The Institution of Dining Art said on Tuesday a similar percentage of respondents also planned to lay off staff in the coming quarter.
The industry body surveyed 136 catering businesses in mid-December and found 19.9 per cent of them had either closed or were facing the threat of closure. The findings showed that some businesses might not survive till the Lunar New Year in February.
Association chairman Ray Chui Man-wai said the sector’s biggest challenge was the social-distancing measures imposed on catering businesses amid the fourth wave of coronavirus infections.
Restaurants are now running at half their capacity and can only serve up to two people per table, with dine-in services banned between 6pm and 5am.
“During the first and second waves, there were some takeaway businesses that helped compensate for our losses … But in the fourth wave, we don’t have many takeaway orders. This is a fatal factor,” Chui said.

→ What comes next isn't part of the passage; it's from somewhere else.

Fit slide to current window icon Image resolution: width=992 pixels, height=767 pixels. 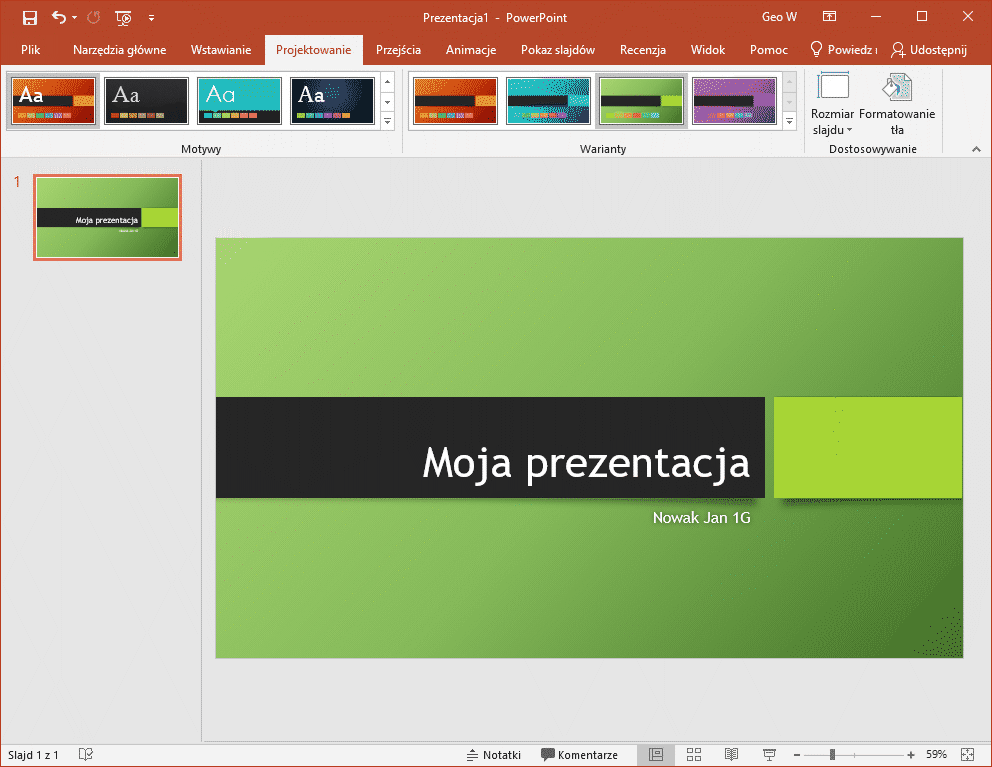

A year of the coronavirus has had a major impact on Hong Kong's dining industry. Photo: Bloomberg
He felt residents had become accustomed to the “new normal” amid the pandemic, and some people had stored a lot of ingredients at home so they could cook on their own.
In the next three months, 70.6 per cent of respondents said they faced the risk of closing down, while 73.5 per cent had plans to lay off workers.
More than 16 per cent of the surveyed businesses already laid off 20 per cent of their staff while nearly 10 per cent had slashed their workforce by 30 per cent.
Last week, the Legislative Council passed HK$6.4 billion in financial aid for businesses hard hit by the health crisis. The catering industry will receive HK$3.4 billion for 17,000 outlets. Depending on their size, restaurants will receive between HK$100,000 and HK$500,000 each.
Chui welcomed the assistance, but said the subsidies offered during various waves of the pandemic only put them on a drip, merely ensuring they did not have to close down immediately.
“We can’t see a ray of hope yet,” he said, urging the government to further improve a full loan guarantee scheme by raising the borrowing limit from HK$5 million to HK$10 million.